D'autres organisent leurs livres par pays et sont critiqués pour cela: «Le nationalisme est donc le seul objectif à travers lequel vous pouvez voir le monde? Quelle idée limite.» D'autres le font à la date de publication et se retrouvent avec Le livre de cuisine de la commandes Niché contre James Joyce Dublingersce qui n'a aucun sens, même si les deux chantent les louanges du ragoût irlandais.
Days commémoratifs de Geraldine Brooks.
Ou il y a ma méthode (peut-être unique): organisez tout cela par latitude. Les Russes et Scandinaves sur l'étagère supérieure froide, à travers les Français, les Grecs et Mexicains un peu plus chauds jusqu'à ce que vous arriviez dans le ciel sud des Australiens et des Kiwis.
Le seul problème est que vous devez rechercher le lieu de naissance de chaque auteur et déterminer les coordonnées. Strindberg v Tolstoy nécessite des recherches, ce que j'ai fait. N'hésitez pas à chercher mes résultats.
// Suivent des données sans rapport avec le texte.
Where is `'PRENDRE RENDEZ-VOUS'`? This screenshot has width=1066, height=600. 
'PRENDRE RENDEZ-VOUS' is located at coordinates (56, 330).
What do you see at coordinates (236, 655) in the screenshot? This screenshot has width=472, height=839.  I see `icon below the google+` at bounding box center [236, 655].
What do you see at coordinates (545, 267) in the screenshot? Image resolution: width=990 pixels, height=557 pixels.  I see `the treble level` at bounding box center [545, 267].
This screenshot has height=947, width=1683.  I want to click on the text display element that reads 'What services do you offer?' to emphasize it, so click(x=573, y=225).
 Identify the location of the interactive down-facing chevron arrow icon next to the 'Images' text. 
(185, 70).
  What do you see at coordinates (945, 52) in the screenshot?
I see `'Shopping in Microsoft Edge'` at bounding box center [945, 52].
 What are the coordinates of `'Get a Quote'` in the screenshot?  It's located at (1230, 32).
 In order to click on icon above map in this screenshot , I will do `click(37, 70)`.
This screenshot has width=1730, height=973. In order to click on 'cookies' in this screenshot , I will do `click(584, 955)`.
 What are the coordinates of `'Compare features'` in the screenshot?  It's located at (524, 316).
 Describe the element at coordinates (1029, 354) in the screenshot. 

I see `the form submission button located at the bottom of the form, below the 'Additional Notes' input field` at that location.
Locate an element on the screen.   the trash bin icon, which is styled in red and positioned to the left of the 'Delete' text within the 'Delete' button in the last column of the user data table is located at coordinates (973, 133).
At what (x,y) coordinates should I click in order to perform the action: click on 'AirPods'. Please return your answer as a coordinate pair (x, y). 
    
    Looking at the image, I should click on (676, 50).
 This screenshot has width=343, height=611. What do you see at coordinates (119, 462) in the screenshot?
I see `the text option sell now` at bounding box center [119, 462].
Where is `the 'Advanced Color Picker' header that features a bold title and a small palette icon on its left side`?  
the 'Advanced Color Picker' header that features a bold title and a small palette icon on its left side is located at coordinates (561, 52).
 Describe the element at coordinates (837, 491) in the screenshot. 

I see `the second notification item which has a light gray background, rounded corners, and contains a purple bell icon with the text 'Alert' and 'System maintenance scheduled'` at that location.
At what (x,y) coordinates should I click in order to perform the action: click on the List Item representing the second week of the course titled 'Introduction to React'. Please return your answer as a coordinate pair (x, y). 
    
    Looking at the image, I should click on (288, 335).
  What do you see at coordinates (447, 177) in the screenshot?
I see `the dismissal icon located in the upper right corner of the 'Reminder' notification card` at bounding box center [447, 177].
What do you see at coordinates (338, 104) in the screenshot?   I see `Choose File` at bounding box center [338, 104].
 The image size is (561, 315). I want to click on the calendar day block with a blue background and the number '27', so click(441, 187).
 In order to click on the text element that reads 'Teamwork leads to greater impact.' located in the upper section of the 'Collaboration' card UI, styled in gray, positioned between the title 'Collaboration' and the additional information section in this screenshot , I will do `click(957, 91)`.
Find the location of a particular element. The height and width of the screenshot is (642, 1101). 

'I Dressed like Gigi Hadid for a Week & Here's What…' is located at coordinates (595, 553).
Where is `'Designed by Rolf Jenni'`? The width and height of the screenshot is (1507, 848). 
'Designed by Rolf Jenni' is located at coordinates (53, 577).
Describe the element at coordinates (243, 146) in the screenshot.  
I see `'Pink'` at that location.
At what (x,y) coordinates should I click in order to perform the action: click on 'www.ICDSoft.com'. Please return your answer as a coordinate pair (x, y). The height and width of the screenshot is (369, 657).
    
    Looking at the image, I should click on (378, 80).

Certes, certains des débats parmi les livres portables sont plus faciles à régler. Il est juste de dire que vous ne devriez pas manger vos livres. Menelik II, l'empereur de l'Éthiopie, a mâché les pages de sa Bible à chaque lecture. Légende a-t-il qu'il est mort après avoir consommé l'ensemble Livre des rois.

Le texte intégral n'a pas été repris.